Beyond these successes, however, Mr. Bush insisted upon staying the
same course that has aroused more anger and despair in Muslim societies
and more criticism from Europeans than any other American policy in
recent memory. Mr. Bush would have substantially improved his reputation
as a world leader, had he dealt with the major objections to his initiatives.
He should have apologized for his erroneous claims about nuclear, chemical,
and biological weapons in Iraq before and since the American invasion
and about alleged collaboration between Hussein and al-Qaida. Instead,
he continues to make the world believe that miraculously some day somebody
might discover hidden caches of weapons of mass destruction somewhere
in Iraq: "We're seeking all the facts."
Mr. Bush praised America's main supporters in the occupation of Iraq--Britain,
Australia, Poland--but he did not recognize the countries rendering
substantial assistance in Afghanistan--as if this is less important.
He told Americans who opposed the invasion of Iraq that he respects
their principles, but he did not reach out in the same manner to the
leaders of Russia, Germany, and France who faced overwhelming popular
opposition to the war.
Still bearing a grudge against the dissenters at the United Nations
Security Council, Mr. Bush remained defiant: "America will never
seek a permission slip to defend the security of our people." Actually,
nobody ever said that America should not defend itself when attacked.
Most foreign leaders did not see the invasion of Iraq as an imperative
act of self-defense, but they backed the war on al-Qaida as justified
and unavoidable.
As usual, Mr. Bush gave the impression that he believes terrorism can
be subdued by military force alone. It surely is progress that "nearly
two- thirds of their known leaders have now been captured or killed."
Yet, he still does not seem to recognize that wherever Muslims are being
killed, particularly as collateral victims, some of their kin may decide
to avenge their deaths even by acts of terror and self-sacrifice. That
response has become typical of powerless people in the face of what
they experience as unbearable injustice and humiliation.

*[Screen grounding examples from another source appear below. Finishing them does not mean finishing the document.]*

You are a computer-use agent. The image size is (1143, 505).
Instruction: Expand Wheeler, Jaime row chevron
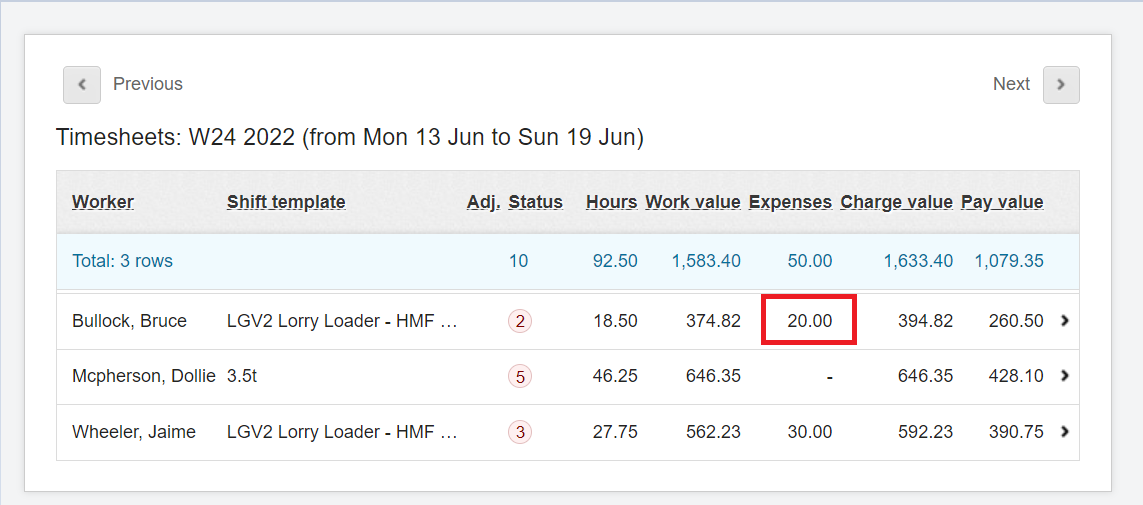pyautogui.click(x=1064, y=432)
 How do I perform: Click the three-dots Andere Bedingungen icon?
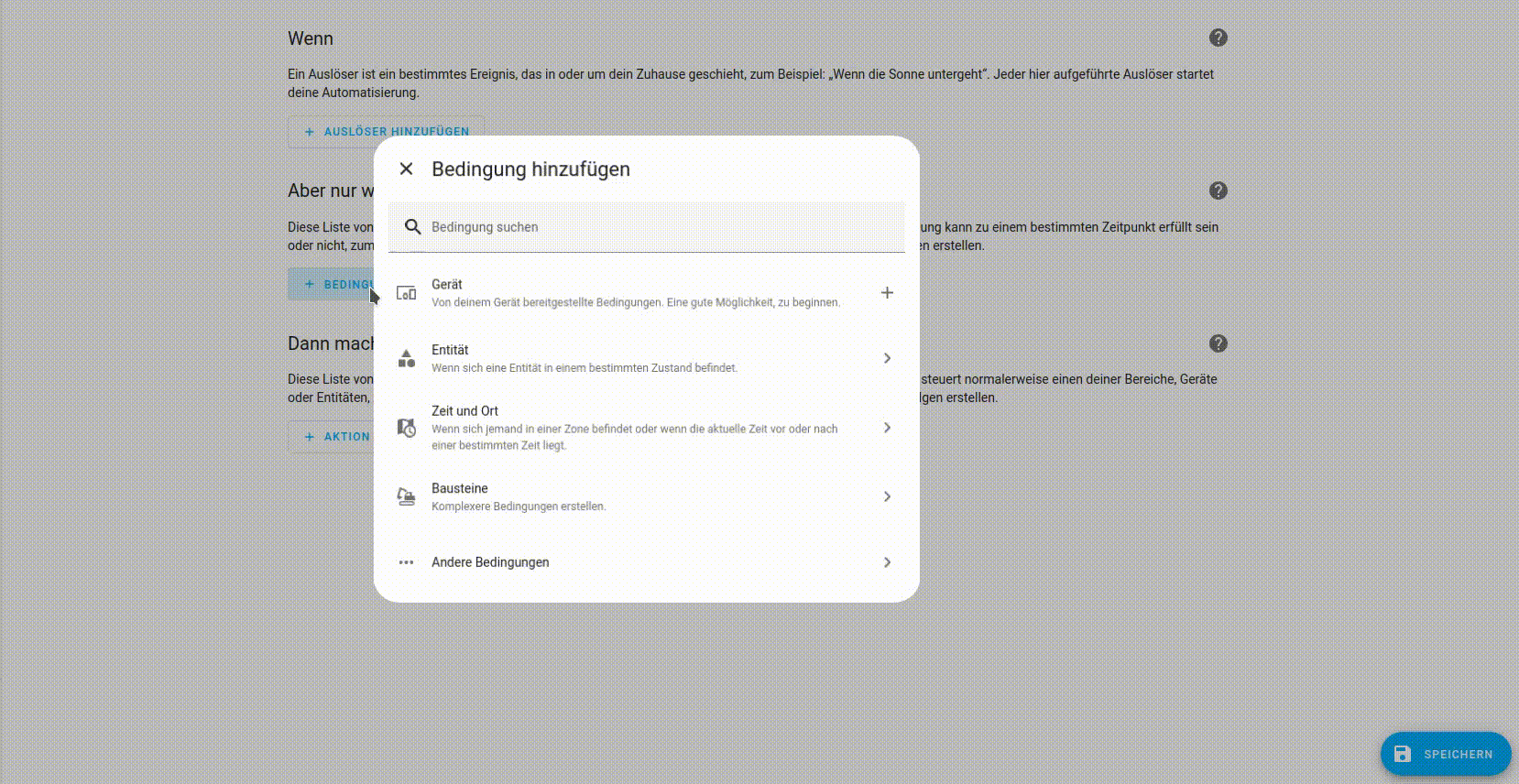[x=406, y=562]
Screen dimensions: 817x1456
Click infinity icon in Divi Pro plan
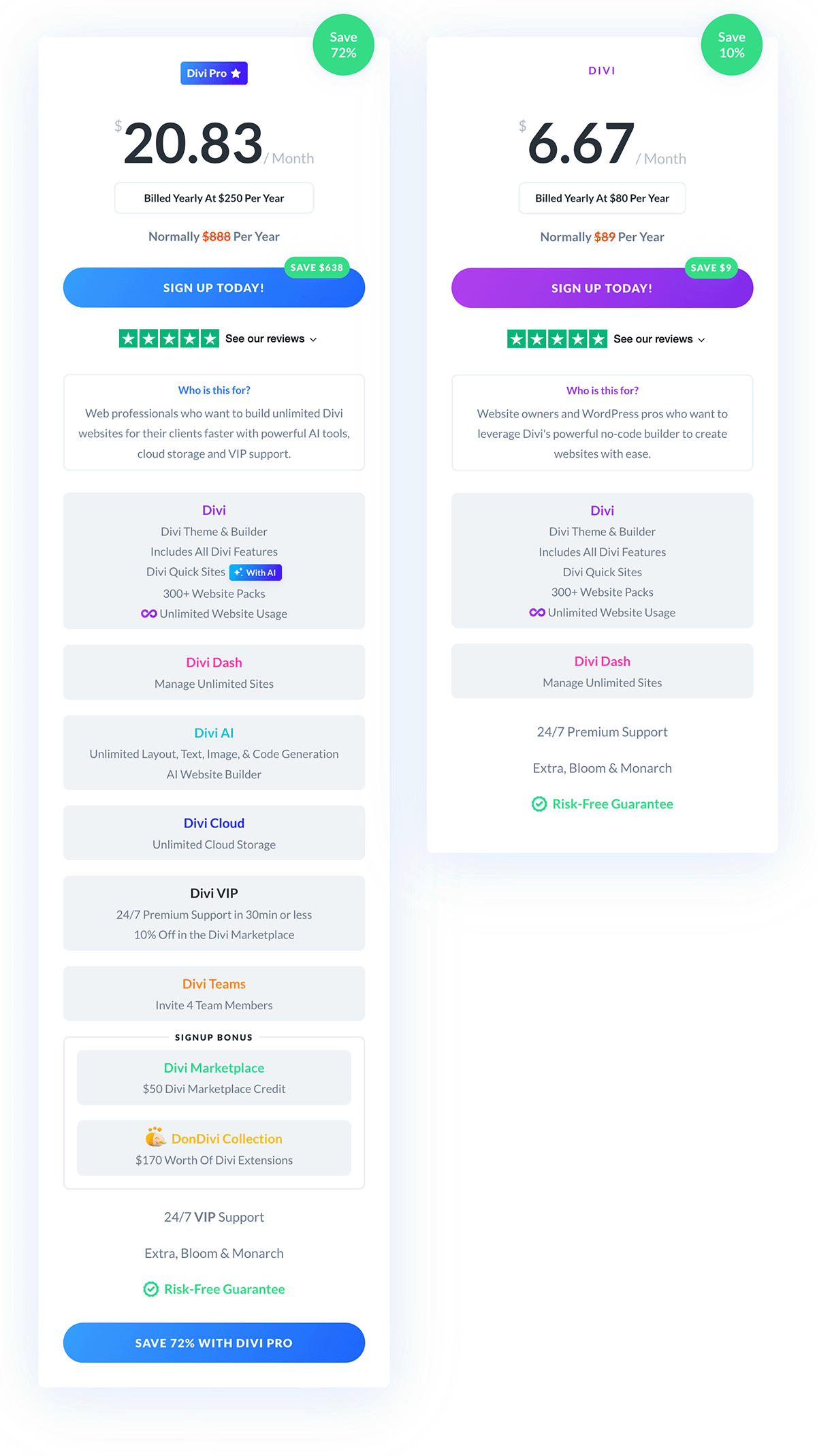click(x=148, y=614)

The President, more than anybody else, can eliminate the root cause
of such Muslim terrorism if he compelled Israel's hard-line rulers to
end their blood-drenched occupation of Palestinian lands and agree to
an equitable peace settlement. The world knows only too well of the
billions of American dollars buttressing Israel's armed might.
"Our aim is a democratic peace -- a peace founded upon the dignity
and rights of every man and woman," Mr. Bush asserted. Yet, he
never once mentioned the Israelis and Palestinians who need this peace
more than anybody else in the region. It is in their national interest,
and it is in America's national interest.
Condescendingly, Mr. Bush proposed to develop "free elections and
free markets, free press and free labor unions in the Middle East."
In reality, the political cultures of the different Arab countries vary
so greatly from each other that the President's generalization about
the absence of those freedoms only shows the extent of his and his advisers'
ignorance.
There are genuine features of democracy in at least some Arab countries.
I personally observed the functioning of representative government in
Lebanon, Bahrain, and Yemen. Surely, Condoleezza Rice fails as the President's
National Security Adviser if she does not inform him of well-known facts.